====== The records ======

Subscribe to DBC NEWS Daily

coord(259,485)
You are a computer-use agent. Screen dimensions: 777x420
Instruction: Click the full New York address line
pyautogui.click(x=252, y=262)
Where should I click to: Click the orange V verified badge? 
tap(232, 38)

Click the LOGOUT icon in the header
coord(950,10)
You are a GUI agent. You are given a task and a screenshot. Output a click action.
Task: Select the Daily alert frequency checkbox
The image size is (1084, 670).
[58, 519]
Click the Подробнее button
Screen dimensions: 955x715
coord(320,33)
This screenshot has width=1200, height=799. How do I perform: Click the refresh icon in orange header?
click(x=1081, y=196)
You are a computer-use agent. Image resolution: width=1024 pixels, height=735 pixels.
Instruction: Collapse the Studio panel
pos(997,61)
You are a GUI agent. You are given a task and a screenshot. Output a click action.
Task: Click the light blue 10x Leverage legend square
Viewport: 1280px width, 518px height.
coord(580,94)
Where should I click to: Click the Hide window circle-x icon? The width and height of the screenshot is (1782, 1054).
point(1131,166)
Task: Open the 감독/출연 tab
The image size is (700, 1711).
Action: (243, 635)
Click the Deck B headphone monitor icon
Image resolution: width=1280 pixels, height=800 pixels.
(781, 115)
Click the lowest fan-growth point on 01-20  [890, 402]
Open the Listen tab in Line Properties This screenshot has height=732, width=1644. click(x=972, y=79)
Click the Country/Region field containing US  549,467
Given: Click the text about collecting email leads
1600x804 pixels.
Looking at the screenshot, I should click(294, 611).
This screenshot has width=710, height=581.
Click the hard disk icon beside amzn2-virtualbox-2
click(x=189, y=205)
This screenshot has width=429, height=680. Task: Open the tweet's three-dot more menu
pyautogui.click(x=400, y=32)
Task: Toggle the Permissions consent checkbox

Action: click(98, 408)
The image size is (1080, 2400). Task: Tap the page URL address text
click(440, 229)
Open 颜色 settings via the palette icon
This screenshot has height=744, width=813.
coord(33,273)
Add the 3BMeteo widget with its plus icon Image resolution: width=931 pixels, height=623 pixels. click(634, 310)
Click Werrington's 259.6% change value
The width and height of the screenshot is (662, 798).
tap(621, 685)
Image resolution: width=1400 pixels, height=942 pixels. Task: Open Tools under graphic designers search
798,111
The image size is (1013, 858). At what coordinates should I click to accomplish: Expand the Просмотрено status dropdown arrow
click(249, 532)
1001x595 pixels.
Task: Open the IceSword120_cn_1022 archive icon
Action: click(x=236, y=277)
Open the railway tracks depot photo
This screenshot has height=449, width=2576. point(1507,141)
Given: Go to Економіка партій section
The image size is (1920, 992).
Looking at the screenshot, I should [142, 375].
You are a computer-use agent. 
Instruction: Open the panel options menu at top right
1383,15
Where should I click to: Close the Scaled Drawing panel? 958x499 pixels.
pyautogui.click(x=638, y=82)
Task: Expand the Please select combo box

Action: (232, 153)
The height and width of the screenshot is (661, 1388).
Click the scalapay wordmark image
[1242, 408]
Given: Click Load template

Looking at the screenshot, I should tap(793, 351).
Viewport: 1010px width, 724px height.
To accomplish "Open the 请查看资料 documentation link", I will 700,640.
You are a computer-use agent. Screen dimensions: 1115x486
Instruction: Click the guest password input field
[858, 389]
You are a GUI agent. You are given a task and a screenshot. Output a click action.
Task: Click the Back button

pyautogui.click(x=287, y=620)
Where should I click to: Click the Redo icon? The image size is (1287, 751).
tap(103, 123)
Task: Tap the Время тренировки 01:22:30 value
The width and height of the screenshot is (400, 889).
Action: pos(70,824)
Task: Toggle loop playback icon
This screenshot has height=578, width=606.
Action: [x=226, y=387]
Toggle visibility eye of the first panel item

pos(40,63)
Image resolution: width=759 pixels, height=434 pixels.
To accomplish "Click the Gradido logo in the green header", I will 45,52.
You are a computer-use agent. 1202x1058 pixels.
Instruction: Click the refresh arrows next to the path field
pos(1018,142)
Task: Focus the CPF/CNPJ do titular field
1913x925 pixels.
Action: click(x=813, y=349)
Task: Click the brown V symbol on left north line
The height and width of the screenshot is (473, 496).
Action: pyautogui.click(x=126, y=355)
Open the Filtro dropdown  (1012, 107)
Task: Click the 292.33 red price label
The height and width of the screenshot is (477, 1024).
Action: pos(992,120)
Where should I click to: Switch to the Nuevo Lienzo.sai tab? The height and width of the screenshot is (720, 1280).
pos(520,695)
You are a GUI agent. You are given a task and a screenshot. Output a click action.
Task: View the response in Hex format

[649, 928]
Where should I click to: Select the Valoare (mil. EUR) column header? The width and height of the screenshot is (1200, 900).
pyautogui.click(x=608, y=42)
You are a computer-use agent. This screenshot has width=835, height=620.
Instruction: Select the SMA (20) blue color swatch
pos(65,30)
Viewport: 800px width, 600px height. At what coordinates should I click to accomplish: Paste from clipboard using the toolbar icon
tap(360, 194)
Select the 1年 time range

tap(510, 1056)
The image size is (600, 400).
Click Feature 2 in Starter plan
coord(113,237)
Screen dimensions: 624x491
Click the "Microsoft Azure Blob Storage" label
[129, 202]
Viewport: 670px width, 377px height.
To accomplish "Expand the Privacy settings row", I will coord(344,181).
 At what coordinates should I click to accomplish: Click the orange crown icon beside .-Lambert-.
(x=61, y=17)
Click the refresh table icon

======

*Directions*. Each entry is to be retyped exactly as it appears.

*Written reply*.
Subscribe to DBC NEWS Daily

coord(259,485)
You are a computer-use agent. Screen dimensions: 777x420
Instruction: Click the full New York address line
pyautogui.click(x=252, y=262)
Where should I click to: Click the orange V verified badge? 
tap(232, 38)

Click the LOGOUT icon in the header
coord(950,10)
You are a GUI agent. You are given a task and a screenshot. Output a click action.
Task: Select the Daily alert frequency checkbox
The image size is (1084, 670).
[58, 519]
Click the Подробнее button
Screen dimensions: 955x715
coord(320,33)
This screenshot has width=1200, height=799. How do I perform: Click the refresh icon in orange header?
click(x=1081, y=196)
You are a computer-use agent. Image resolution: width=1024 pixels, height=735 pixels.
Instruction: Collapse the Studio panel
pos(997,61)
You are a GUI agent. You are given a task and a screenshot. Output a click action.
Task: Click the light blue 10x Leverage legend square
Viewport: 1280px width, 518px height.
coord(580,94)
Where should I click to: Click the Hide window circle-x icon? The width and height of the screenshot is (1782, 1054).
point(1131,166)
Task: Open the 감독/출연 tab
The image size is (700, 1711).
Action: (243, 635)
Click the Deck B headphone monitor icon
Image resolution: width=1280 pixels, height=800 pixels.
(781, 115)
Click the lowest fan-growth point on 01-20  [890, 402]
Open the Listen tab in Line Properties This screenshot has height=732, width=1644. click(x=972, y=79)
Click the Country/Region field containing US  549,467
Given: Click the text about collecting email leads
1600x804 pixels.
Looking at the screenshot, I should click(294, 611).
This screenshot has width=710, height=581.
Click the hard disk icon beside amzn2-virtualbox-2
click(x=189, y=205)
This screenshot has width=429, height=680. Task: Open the tweet's three-dot more menu
pyautogui.click(x=400, y=32)
Task: Toggle the Permissions consent checkbox

Action: click(98, 408)
The image size is (1080, 2400). Task: Tap the page URL address text
click(440, 229)
Open 颜色 settings via the palette icon
This screenshot has height=744, width=813.
coord(33,273)
Add the 3BMeteo widget with its plus icon Image resolution: width=931 pixels, height=623 pixels. click(634, 310)
Click Werrington's 259.6% change value
The width and height of the screenshot is (662, 798).
tap(621, 685)
Image resolution: width=1400 pixels, height=942 pixels. Task: Open Tools under graphic designers search
798,111
The image size is (1013, 858). At what coordinates should I click to accomplish: Expand the Просмотрено status dropdown arrow
click(249, 532)
1001x595 pixels.
Task: Open the IceSword120_cn_1022 archive icon
Action: click(x=236, y=277)
Open the railway tracks depot photo
This screenshot has height=449, width=2576. point(1507,141)
Given: Go to Економіка партій section
The image size is (1920, 992).
Looking at the screenshot, I should [142, 375].
You are a computer-use agent. 
Instruction: Open the panel options menu at top right
1383,15
Where should I click to: Close the Scaled Drawing panel? 958x499 pixels.
pyautogui.click(x=638, y=82)
Task: Expand the Please select combo box

Action: (232, 153)
The height and width of the screenshot is (661, 1388).
Click the scalapay wordmark image
[1242, 408]
Given: Click Load template

Looking at the screenshot, I should tap(793, 351).
Viewport: 1010px width, 724px height.
To accomplish "Open the 请查看资料 documentation link", I will 700,640.
You are a computer-use agent. Screen dimensions: 1115x486
Instruction: Click the guest password input field
[858, 389]
You are a GUI agent. You are given a task and a screenshot. Output a click action.
Task: Click the Back button

pyautogui.click(x=287, y=620)
Where should I click to: Click the Redo icon? The image size is (1287, 751).
tap(103, 123)
Task: Tap the Время тренировки 01:22:30 value
The width and height of the screenshot is (400, 889).
Action: pos(70,824)
Task: Toggle loop playback icon
This screenshot has height=578, width=606.
Action: [x=226, y=387]
Toggle visibility eye of the first panel item

pos(40,63)
Image resolution: width=759 pixels, height=434 pixels.
To accomplish "Click the Gradido logo in the green header", I will 45,52.
You are a computer-use agent. 1202x1058 pixels.
Instruction: Click the refresh arrows next to the path field
pos(1018,142)
Task: Focus the CPF/CNPJ do titular field
1913x925 pixels.
Action: click(x=813, y=349)
Task: Click the brown V symbol on left north line
The height and width of the screenshot is (473, 496).
Action: pyautogui.click(x=126, y=355)
Open the Filtro dropdown  (1012, 107)
Task: Click the 292.33 red price label
The height and width of the screenshot is (477, 1024).
Action: pos(992,120)
Where should I click to: Switch to the Nuevo Lienzo.sai tab? The height and width of the screenshot is (720, 1280).
pos(520,695)
You are a GUI agent. You are given a task and a screenshot. Output a click action.
Task: View the response in Hex format

[649, 928]
Where should I click to: Select the Valoare (mil. EUR) column header? The width and height of the screenshot is (1200, 900).
pyautogui.click(x=608, y=42)
You are a computer-use agent. This screenshot has width=835, height=620.
Instruction: Select the SMA (20) blue color swatch
pos(65,30)
Viewport: 800px width, 600px height. At what coordinates should I click to accomplish: Paste from clipboard using the toolbar icon
tap(360, 194)
Select the 1年 time range

tap(510, 1056)
The image size is (600, 400).
Click Feature 2 in Starter plan
coord(113,237)
Screen dimensions: 624x491
Click the "Microsoft Azure Blob Storage" label
[129, 202]
Viewport: 670px width, 377px height.
To accomplish "Expand the Privacy settings row", I will coord(344,181).
 At what coordinates should I click to accomplish: Click the orange crown icon beside .-Lambert-.
(x=61, y=17)
Click the refresh table icon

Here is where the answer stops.